> _The problem_
Would you please write out the records below exactly as they appear?

> _Provided material_
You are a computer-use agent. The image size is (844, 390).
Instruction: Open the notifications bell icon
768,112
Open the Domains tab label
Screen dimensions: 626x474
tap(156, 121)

> _Exercise response_
You are a computer-use agent. The image size is (844, 390).
Instruction: Open the notifications bell icon
768,112
Open the Domains tab label
Screen dimensions: 626x474
tap(156, 121)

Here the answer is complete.